Many of the gun-crime victims are also deceased, making using their stories at least questionable, not to mention that half of them would probably be against any laws resulting from use of their images to curry favor and momentum towards any new bill.

Politicians rushing to guarantee re-election are making this push by creating a rally based on some of the faultiest reasoning ever laid out in public, much of it overwhelmingly biased, bigoted, and prejudiced.

Gifford and her annoying husband Mark Kelly are openly acting as foils for the NRA and major gun lobbies, hitting the media with so many public appearances that it's likely devastating for her health, and stands only as a future platform for his political ambitions.

The language he has clearly been using in his many, many late-night talk show and other public appearances indicates they are preparing to void the rights of millions of Americans who will now face harsh federal prison sentences for trying to go out and buy a gun.

I'm not saying we should prep all psychos for the X-revolution, here.

I'm saying that there are millions of people affected by mental illness who deserve their right to own and carry a gun for self-protection, hunting, and sport protected, as any other striation of society.

As for felons...'No'. They have sincerely voided their right to own a gun long after knowing the consequences of the actions that made them convicted felons.  However, I do want to add that there are probably more 'genuine' different classes of felons than even recognized in all the lexicon of psychiatric diagnoses; so, far from being 'another topic' for 'another day', let me address that here, too (while I'm neither mentally ill nor a felon).

It's pretty easy, generally--felons convicted of violent gun crimes should certainly not be allowed permits, and many classes of felon activity normally classed differently should be grouped according to their affiliation or similarity to gun crimes, for the purpose of preventing violent criminals from accessing a gun that will enable them to either commit a crime themselves, or facilitate one.

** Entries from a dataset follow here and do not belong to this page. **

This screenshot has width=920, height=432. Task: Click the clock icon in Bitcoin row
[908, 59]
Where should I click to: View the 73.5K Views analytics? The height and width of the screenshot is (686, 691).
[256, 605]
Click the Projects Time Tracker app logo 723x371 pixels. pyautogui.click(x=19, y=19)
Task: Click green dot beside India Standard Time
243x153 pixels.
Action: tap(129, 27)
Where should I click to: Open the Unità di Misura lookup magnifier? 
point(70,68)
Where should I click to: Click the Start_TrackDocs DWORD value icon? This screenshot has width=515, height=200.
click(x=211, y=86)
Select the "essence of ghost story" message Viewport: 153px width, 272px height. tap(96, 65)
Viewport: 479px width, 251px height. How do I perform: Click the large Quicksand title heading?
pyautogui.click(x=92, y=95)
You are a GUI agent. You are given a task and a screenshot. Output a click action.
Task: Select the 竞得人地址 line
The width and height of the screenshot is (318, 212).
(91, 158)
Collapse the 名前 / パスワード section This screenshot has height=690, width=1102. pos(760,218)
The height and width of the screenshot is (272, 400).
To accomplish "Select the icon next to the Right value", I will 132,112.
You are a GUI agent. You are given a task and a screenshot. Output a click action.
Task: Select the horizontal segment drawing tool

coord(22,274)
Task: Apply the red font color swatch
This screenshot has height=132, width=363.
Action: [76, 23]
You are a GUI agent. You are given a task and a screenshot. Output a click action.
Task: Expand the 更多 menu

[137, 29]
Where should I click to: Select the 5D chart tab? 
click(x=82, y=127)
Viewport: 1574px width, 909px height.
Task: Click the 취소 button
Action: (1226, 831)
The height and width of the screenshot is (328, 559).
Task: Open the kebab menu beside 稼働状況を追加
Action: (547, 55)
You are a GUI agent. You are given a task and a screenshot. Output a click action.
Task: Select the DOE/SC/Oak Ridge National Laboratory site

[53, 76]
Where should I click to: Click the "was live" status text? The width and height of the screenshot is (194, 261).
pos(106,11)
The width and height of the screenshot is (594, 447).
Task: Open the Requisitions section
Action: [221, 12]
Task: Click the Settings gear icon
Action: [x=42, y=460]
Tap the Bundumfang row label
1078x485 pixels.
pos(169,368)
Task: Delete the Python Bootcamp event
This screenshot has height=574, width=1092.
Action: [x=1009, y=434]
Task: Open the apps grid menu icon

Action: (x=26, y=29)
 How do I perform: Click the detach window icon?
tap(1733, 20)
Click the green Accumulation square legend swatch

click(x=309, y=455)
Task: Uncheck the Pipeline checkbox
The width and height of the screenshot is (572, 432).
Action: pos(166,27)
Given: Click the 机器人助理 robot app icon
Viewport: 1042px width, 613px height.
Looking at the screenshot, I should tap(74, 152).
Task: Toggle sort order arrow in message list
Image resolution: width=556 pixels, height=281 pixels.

For example, any gang-related crimes should just quickly get you a ticket into the penal system, and permanently bar you from legally owning a handgun, with the strictest consequences, should you try.  And by this, I do mean walking into the hunting section of your local Walmart and trying to buy one. In fact, if a convict is tricky enough to do this, with all the current hub-bub, he's almost definitely going to commit a violent crime if he gets a gun, so actually, an immediate background check should be available to all stores carrying guns, so he can get picked up by police in the parking lot before he tries another store. 

Now let's revisit the poor sap who got so depressed on Valentine's Day in 1978 that he tried to pull the trigger on a gun in his mouth, yet by divine intervention it jammed.

Now, definitely any psychiatrist he visited would have practiced some sort of psychotropic compassion on him, likely for years.  The resulting treatment might just be prescribed until his natural death, especially if his doctor did his job 'right'. This guy's 'treatment' is also obviously not in my scope--it's his doctor's, with an eye toward the 'poor sap's' lasting well-being, socialization, etc.

I'm not questioning anyone's psychiatric diagnosis here either, but for the sake of this argument, it would be an oversight (in the classic sense of the word) to overlook the simple fact that treating them for mental illness should not deem them unfit to protect themselves. Many people are diagnosed with severe chronic depression as young adults, and live for decades after having to begin taking anti-depressants. In fact, we are a nation heading down the road of having millions of citizens doing so, for 50 years apiece or more.

Would this early diagnosis deprive them of the right to 'bear arms'?

Again, I'm certainly not leaping into any debate on the overall validity of their psychiatric diagnosis, especially since it may have actually saved their lives, enabling them to be happy, care-free, yet responsible, productive people for their remaining years on the earth.

I am questioning whether many of them would be able to enjoy the same freedoms as other, undiagnosed, Americans, including the rights guaranteed by the 2nd Amendment of the Constitution of the United States.

Many people diagnosed with mental illness are misdiagnosed anyway (just ask their 2nd, 3rd, and 4th psychiatrists--rimshot!).  I'm not even going to tread into that mess--almost every aspect of a person's individual psychiatric diagnosis carries so much weight that there may not even be a group of psychiatrists or psychologists who could hope to quality any statements regarding their patients' obligatory right to own a firearm.  There may be some doctors who delve into the area themselves--some who may have their own diagnoses, and who also happen to be as gun-proud (and protective) as any NRA President could ever hope to be.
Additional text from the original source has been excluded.